__TEXT EXCERPT__
Less than a year after publishing her first post, lifestyle blogger Gwen Hefner has received national recognition that many entrepreneurs would envy.

She was chosen to participate in Creating With the Stars, an annual contest for do-it-yourself bloggers, and was selected as one of the top five decorating blogs by “Better Homes and Gardens.” And, to top off this year of success, a “Better Homes and Gardens” publication, “Do It Yourself Magazine,” recently photographer Hefner’s home for an upcoming issue.

Hefner has loved “creating” since she was young: she has been a singer for most of her life, ran a small jewelry business in college and worked in fashion and as a party planner. When she moved from New York City to Kansas City after getting engaged to her now-husband, she thought that the creative career she had once envisioned may be out of the question.

Now, several years later, Hefner is a stay-at-home mom to two young children, but her creative work has continued: she has renovated and decorated her Grain Valley home and wrote about the process on her personal blog “The Makerista.” She also blogs about style, beauty, her children and planning the perfect party. Her Pinterest-ready photographs dominate the website that is visited by 10,000 to 12,000 unique visitors each month. To provide some context, popular blog The Pioneer Woman receives closer to five million unique visitors each month.

“Blogging has allowed me to have this outlet and this career that I always thought I would have, but I’d kind of settled into thinking that this maybe wasn’t in the cards now that I was a stay-at-home mom and living in the suburbs,” she said.

__MATERIAL__
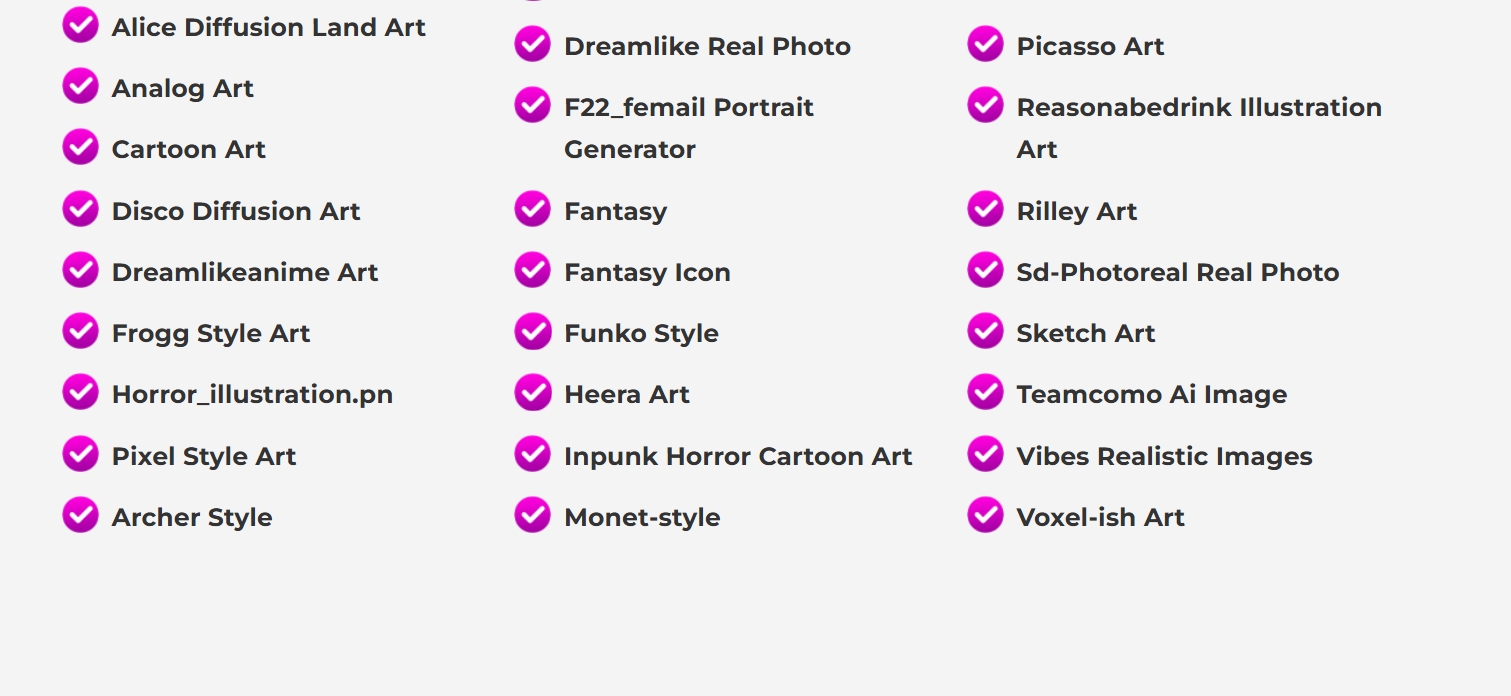Click the Teamcomo Ai Image text
Screen dimensions: 1511x696
(x=1152, y=394)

__THE PROBLEM__
Print the article about lifestyle blogger Gwen Hefner above in full, word for word.

__REPLY TO THE TASK__
Less than a year after publishing her first post, lifestyle blogger Gwen Hefner has received national recognition that many entrepreneurs would envy.

She was chosen to participate in Creating With the Stars, an annual contest for do-it-yourself bloggers, and was selected as one of the top five decorating blogs by “Better Homes and Gardens.” And, to top off this year of success, a “Better Homes and Gardens” publication, “Do It Yourself Magazine,” recently photographer Hefner’s home for an upcoming issue.

Hefner has loved “creating” since she was young: she has been a singer for most of her life, ran a small jewelry business in college and worked in fashion and as a party planner. When she moved from New York City to Kansas City after getting engaged to her now-husband, she thought that the creative career she had once envisioned may be out of the question.

Now, several years later, Hefner is a stay-at-home mom to two young children, but her creative work has continued: she has renovated and decorated her Grain Valley home and wrote about the process on her personal blog “The Makerista.” She also blogs about style, beauty, her children and planning the perfect party. Her Pinterest-ready photographs dominate the website that is visited by 10,000 to 12,000 unique visitors each month. To provide some context, popular blog The Pioneer Woman receives closer to five million unique visitors each month.

“Blogging has allowed me to have this outlet and this career that I always thought I would have, but I’d kind of settled into thinking that this maybe wasn’t in the cards now that I was a stay-at-home mom and living in the suburbs,” she said.